● THE PROBLEM
Write out the whole listing exactly.

● TASK INPUT
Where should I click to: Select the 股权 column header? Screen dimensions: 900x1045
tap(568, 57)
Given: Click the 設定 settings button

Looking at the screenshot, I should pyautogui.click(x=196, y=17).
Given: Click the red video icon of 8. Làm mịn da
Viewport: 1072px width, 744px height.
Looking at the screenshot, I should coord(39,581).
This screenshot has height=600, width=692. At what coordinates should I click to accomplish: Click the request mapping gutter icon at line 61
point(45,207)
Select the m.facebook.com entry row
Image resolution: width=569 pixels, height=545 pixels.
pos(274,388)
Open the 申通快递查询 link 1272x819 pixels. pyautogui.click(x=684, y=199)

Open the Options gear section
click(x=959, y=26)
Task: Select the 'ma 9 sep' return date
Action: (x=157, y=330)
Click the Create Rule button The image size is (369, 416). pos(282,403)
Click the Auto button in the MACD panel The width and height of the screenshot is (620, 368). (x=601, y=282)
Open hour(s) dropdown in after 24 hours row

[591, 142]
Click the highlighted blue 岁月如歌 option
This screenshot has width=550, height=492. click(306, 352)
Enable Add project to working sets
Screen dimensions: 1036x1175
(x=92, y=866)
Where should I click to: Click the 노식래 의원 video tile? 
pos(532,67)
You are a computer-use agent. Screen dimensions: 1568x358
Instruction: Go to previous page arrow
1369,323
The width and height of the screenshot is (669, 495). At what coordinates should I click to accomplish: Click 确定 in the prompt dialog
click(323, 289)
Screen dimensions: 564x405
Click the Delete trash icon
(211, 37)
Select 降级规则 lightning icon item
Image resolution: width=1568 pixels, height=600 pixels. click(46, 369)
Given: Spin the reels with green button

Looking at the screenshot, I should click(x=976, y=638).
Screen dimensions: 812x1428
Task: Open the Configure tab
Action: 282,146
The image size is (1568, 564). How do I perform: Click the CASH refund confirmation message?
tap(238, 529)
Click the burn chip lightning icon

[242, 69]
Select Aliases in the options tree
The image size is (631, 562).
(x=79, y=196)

● EXERCISE RESPONSE
Where should I click to: Select the 股权 column header? Screen dimensions: 900x1045
tap(568, 57)
Given: Click the 設定 settings button

Looking at the screenshot, I should pyautogui.click(x=196, y=17).
Given: Click the red video icon of 8. Làm mịn da
Viewport: 1072px width, 744px height.
Looking at the screenshot, I should coord(39,581).
This screenshot has height=600, width=692. At what coordinates should I click to accomplish: Click the request mapping gutter icon at line 61
point(45,207)
Select the m.facebook.com entry row
Image resolution: width=569 pixels, height=545 pixels.
pos(274,388)
Open the 申通快递查询 link 1272x819 pixels. pyautogui.click(x=684, y=199)

Open the Options gear section
click(x=959, y=26)
Task: Select the 'ma 9 sep' return date
Action: (x=157, y=330)
Click the Create Rule button The image size is (369, 416). pos(282,403)
Click the Auto button in the MACD panel The width and height of the screenshot is (620, 368). (x=601, y=282)
Open hour(s) dropdown in after 24 hours row

[591, 142]
Click the highlighted blue 岁月如歌 option
This screenshot has width=550, height=492. click(306, 352)
Enable Add project to working sets
Screen dimensions: 1036x1175
(x=92, y=866)
Where should I click to: Click the 노식래 의원 video tile? 
pos(532,67)
You are a computer-use agent. Screen dimensions: 1568x358
Instruction: Go to previous page arrow
1369,323
The width and height of the screenshot is (669, 495). At what coordinates should I click to accomplish: Click 确定 in the prompt dialog
click(323, 289)
Screen dimensions: 564x405
Click the Delete trash icon
(211, 37)
Select 降级规则 lightning icon item
Image resolution: width=1568 pixels, height=600 pixels. click(46, 369)
Given: Spin the reels with green button

Looking at the screenshot, I should click(x=976, y=638).
Screen dimensions: 812x1428
Task: Open the Configure tab
Action: 282,146
The image size is (1568, 564). How do I perform: Click the CASH refund confirmation message?
tap(238, 529)
Click the burn chip lightning icon

[242, 69]
Select Aliases in the options tree
The image size is (631, 562).
(x=79, y=196)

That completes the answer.